Proposta levaria aos municípios a gestão compartilhada nos moldes dos colégios estaduais da Polícia Militar de Goiás

Foto: Fernando Leite / Jornal Opção

O deputado estadual Coronel Adailton (PP) vê a celebração de convênios ou realização de termos de cooperação, com prefeituras interessadas, para a implantação de escolas municipais militarizadas como uma das formas de contar a violência contra educadores, entre alunos e no entorno de unidades de ensino.

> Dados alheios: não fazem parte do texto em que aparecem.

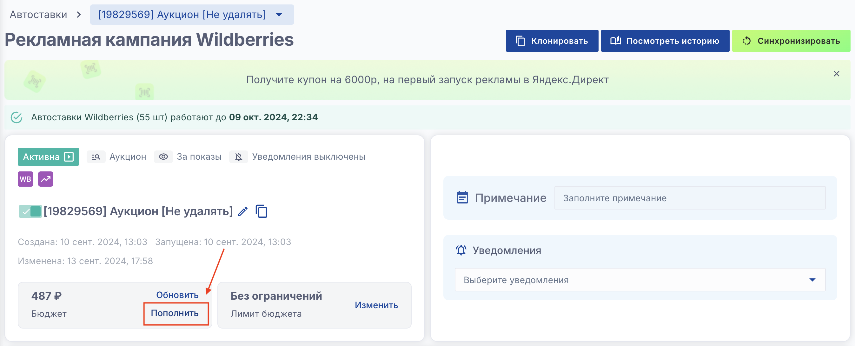Click the green Синхронизировать button
This screenshot has height=346, width=855.
click(x=791, y=41)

“Desde que assumi o mandato de deputado estadual, na minha primeira participação oficial no plenário da Assembleia Legislativa, apresentei um requerimento, dirigido ao senhor governador Ronaldo Caiado (DEM), solicitando a celebração de convênios ou termos de cooperação, com as prefeituras interessadas, para a implantação das escolas municipais militarizadas, com a convocação de policiais e bombeiros militares da reserva, sem nenhum custo adicional para os prefeitos”, afirmou.

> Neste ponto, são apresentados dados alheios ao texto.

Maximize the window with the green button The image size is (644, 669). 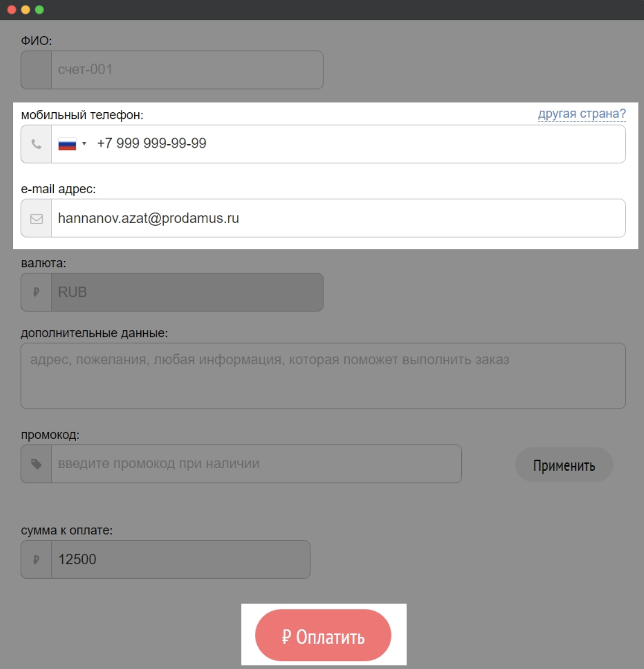pos(39,10)
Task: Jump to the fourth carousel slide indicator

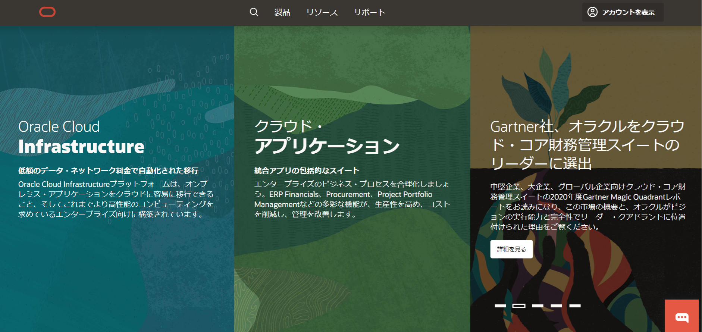Action: 556,306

Segundo ele, a proposta levaria aos municípios a gestão compartilhada nos moldes dos colégios estaduais da Polícia Militar de Goiás (CEPMGs). “Com a diferença de que a secretaria estadual de Segurança Pública e as secretarias municipais de Educação é que definiriam as atribuições e estabeleceriam os limites da parte disciplinar e pedagógica, para que os valores familiares, a ética, a disciplina, o civismo, a cidadania e o respeito sejam ensinados para as crianças desde a tenra idade, quando ainda podemos reverter certos comportamentos que, com o tempo, tornam-se mais difíceis de ser mudados”.

Violência

Segundo ele, as cenas de violência contra profissionais da educação, alunos e no entorno das unidades de ensino, tem se tornado quase banais, inclusive com casos de porte de armas de fogo ou branca e presença de traficantes e seus prepostos no interior e em volta das escolas. Adailton aponta que, nas unidades com gestão compartilhada, raramente acontecem fatos tão graves, como os apontados.

“Para quem pensa que os militares entram na gestão compartilhada para interferir na ação pedagógica dos professores, digo que há um engano nesta visão. O militar da reserva, quando é convocado para trabalhar, fardado e equipado, numa escola militarizada, recebe treinamento específico e sabe exatamente qual é a sua função no dia a dia da escola. Ele não usurpa o trabalho digno e essencial dos trabalhadores da educação, mas, complementa-o com o que aprendeu em sua carreira, qual seja, disciplina, hierarquia, respeito, amor à pátria, ética, valorização da família enquanto célula da sociedade”.

Vale destacar que o estado já possui algumas escolas municipais militarizadas. Estas estão em Acreúna, Alto Horizonte, Indiara, Quirinópolis e Piranhas. Além disso, conforme observa o deputado, já existem estudos para a implantação em Aragarças, Caiapônia, Doverlândia, Edéia, Maurilândia e Nerópolis.

“Então, por qual motivo o governador ainda resiste em estender um modelo que está dando certo e é tão aguardado por tantas famílias goianas? Penso que está faltando uma maior pressão da sociedade”, atentou o legislador.